Os opositores tentam colar a impopularidade de Hollande, rejeitado por mais de 70% do eleitorado após onze meses, mas isso não tem funcionado já que pesquisas de opinião mostram que a maioria da população é favorável ao “casamento para todos”, como o governo batizou o projeto.
Rachada em terríveis disputas internas, a UMP (partido de centro-direita de Nicolas Sarkozy) viu na oposição ao casamento entre pessoas do mesmo sexo uma oportunidade de recuperar um mínimo de unidade interna e abraçou a causa.
A igreja, obviamente, tem arregimentado o seu rebanho para protestar em Paris. A Frente Nacional (legenda de extrema-direita) também combate a iniciativa, apesar de sua líder, Marine Le Pen, ter dito que muitos dos opositores ao projeto são homofóbicos.

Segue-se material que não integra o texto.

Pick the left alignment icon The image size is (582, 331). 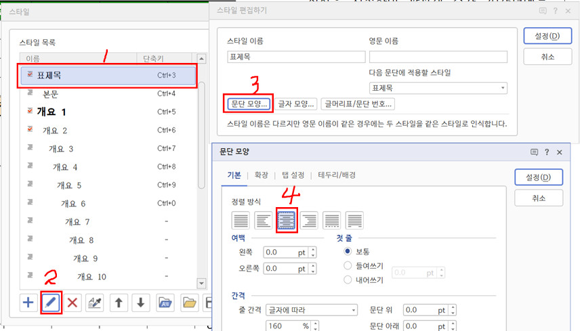(264, 220)

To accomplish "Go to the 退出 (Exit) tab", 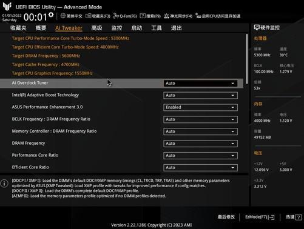I will coord(177,28).
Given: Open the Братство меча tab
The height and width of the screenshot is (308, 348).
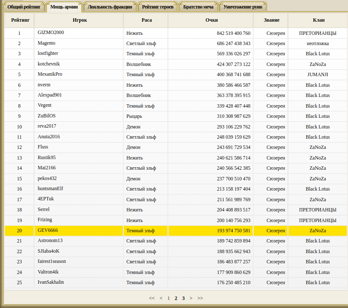Looking at the screenshot, I should coord(198,7).
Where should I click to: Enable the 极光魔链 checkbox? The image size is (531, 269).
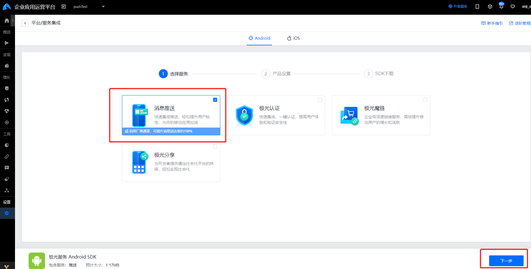tap(425, 100)

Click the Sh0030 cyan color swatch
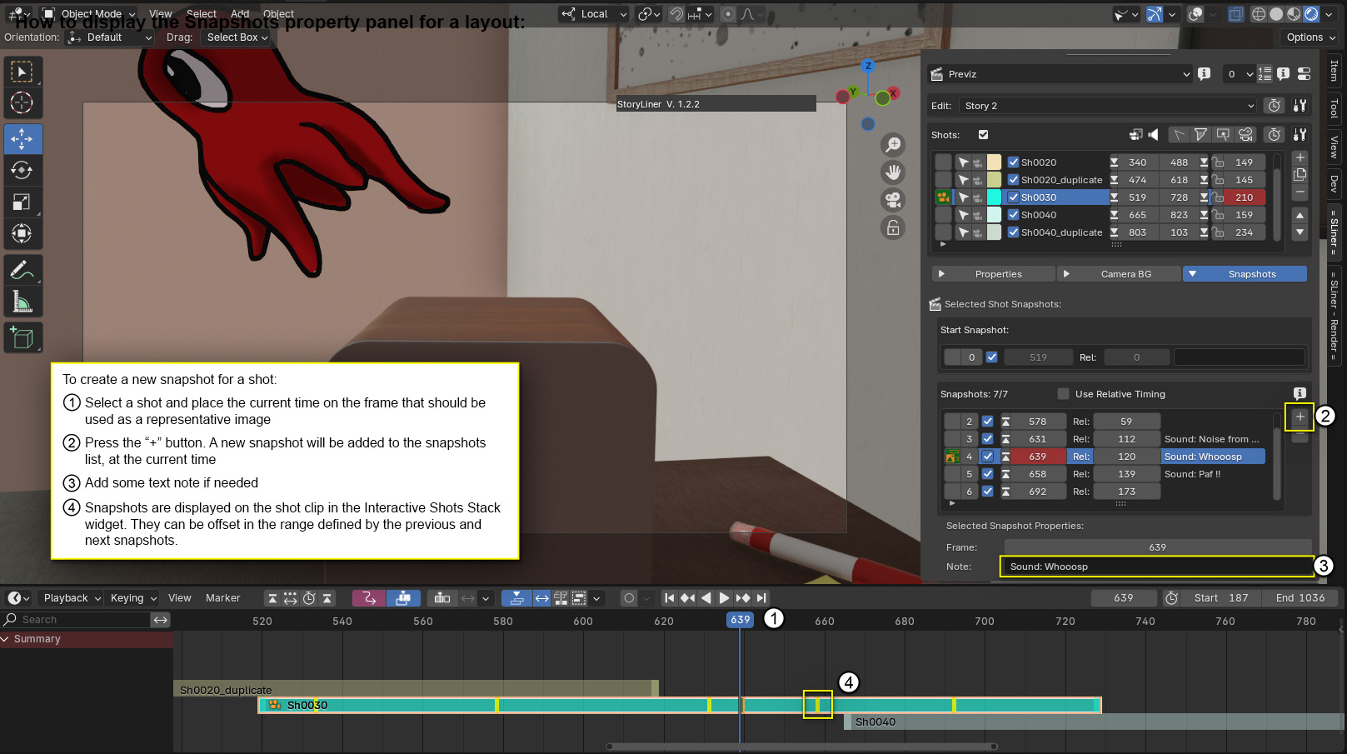(x=994, y=197)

Uma parte do grupo que foi às ruas no último domingo se autodenomina “Primavera Francesa” e tenta capitalizar a fúria contra Hollande, a quem culpam pelo baixo crescimento e pelo desemprego recorde do país, em favor da agenda anticasamento gay.
OS RADICAIS
Nas margens do movimento legítimo de oposição ao projeto, contudo, há grupos radicais responsáveis por ataques contra homossexuais. Semanas atrás houve enfrentamento entre manifestantes e a polícia, próximo da Assembleia Nacional – o que levou a própria liderança dos que se opoem ao casamento a dizer que o movimento estava “infiltrado” por extremistas.
Em uma grande manifestação que reuniu centenas de milhares de pessoas em uma tarde de março, grupos extremistas foram deixados de fora. Eles desfilaram, sozinhos, à noite.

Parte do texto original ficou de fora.